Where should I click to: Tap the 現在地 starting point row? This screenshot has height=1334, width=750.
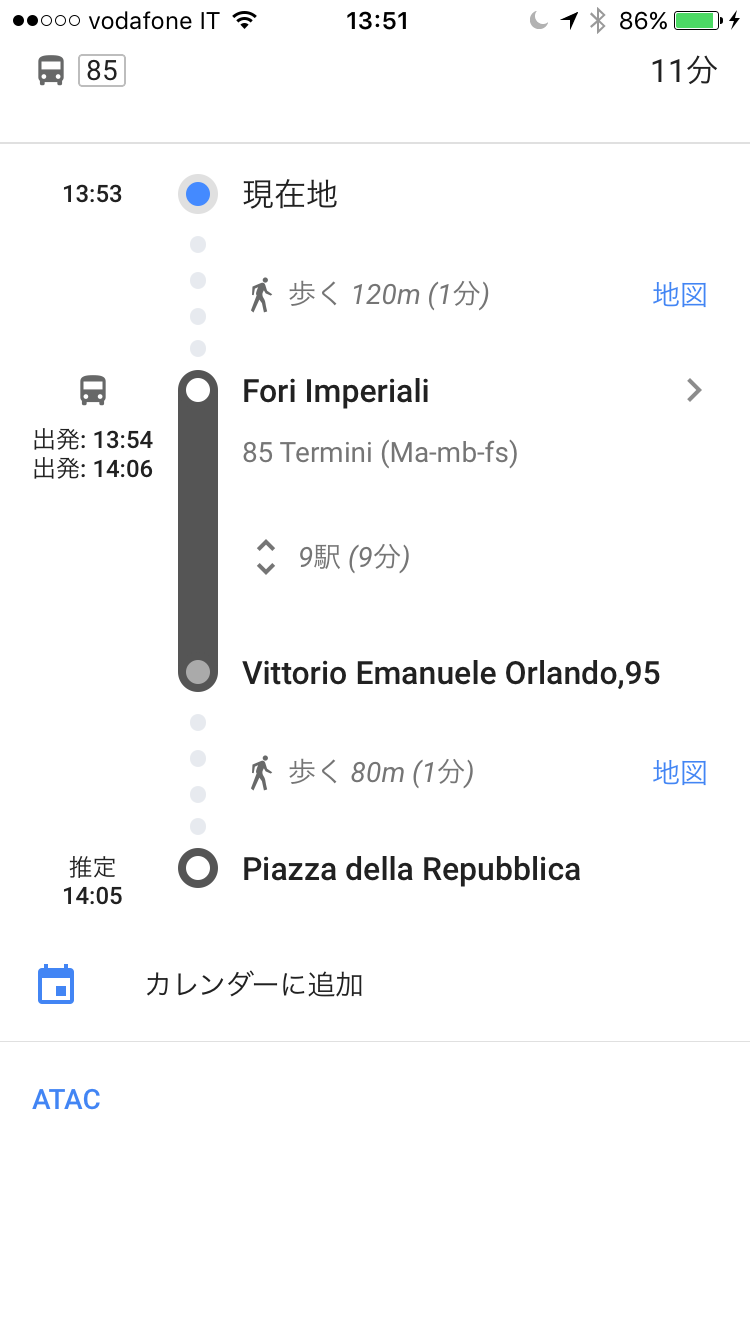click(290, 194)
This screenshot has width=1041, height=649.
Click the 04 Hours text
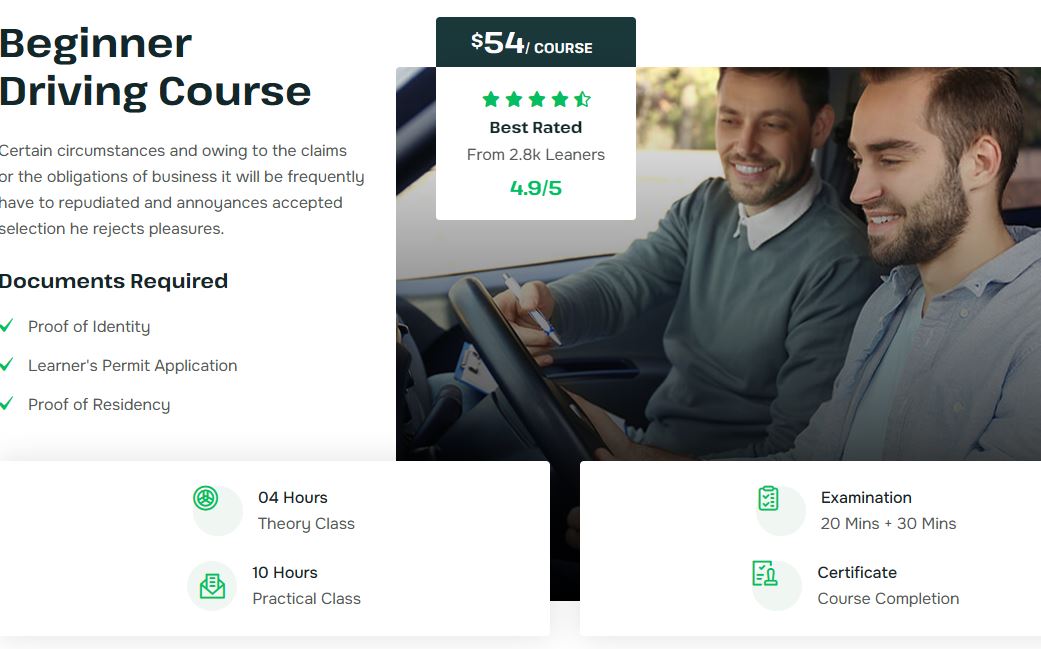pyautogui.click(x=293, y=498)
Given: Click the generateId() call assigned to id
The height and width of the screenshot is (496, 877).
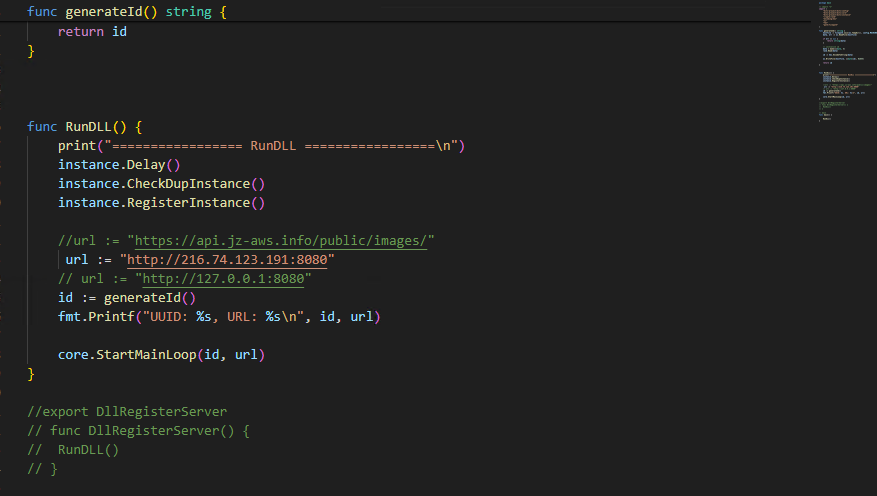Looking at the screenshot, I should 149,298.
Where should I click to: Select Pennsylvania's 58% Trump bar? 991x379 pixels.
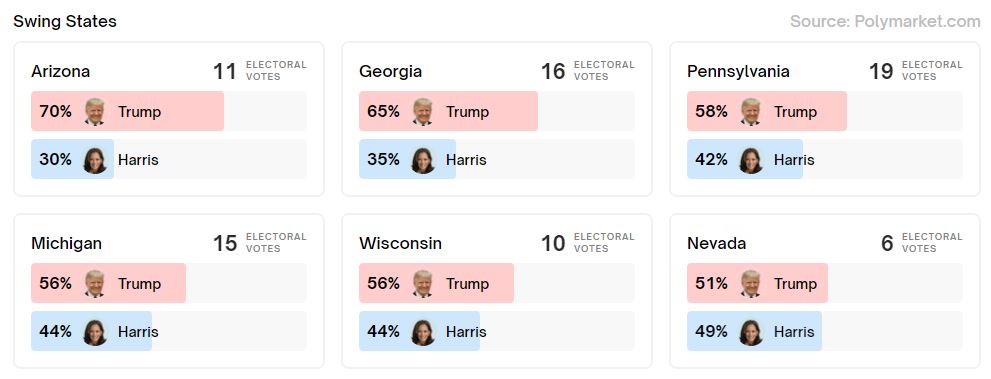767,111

= Task directions =
Can you rewrite the data above with "Where should I click to" swapped for "Which spot do I click to" everywhere it occurs and nothing else changed? Leave the pictures out.

= Exercise answer =
Which spot do I click to: Tap the 現在地 starting point row? This screenshot has height=1334, width=750.
click(290, 194)
This screenshot has width=1041, height=649.
Click the 04 Hours text
pyautogui.click(x=293, y=498)
Given: Click the generateId() call assigned to id
The height and width of the screenshot is (496, 877).
Looking at the screenshot, I should 149,298.
Which spot do I click to: Select Pennsylvania's 58% Trump bar? 991x379 pixels.
767,111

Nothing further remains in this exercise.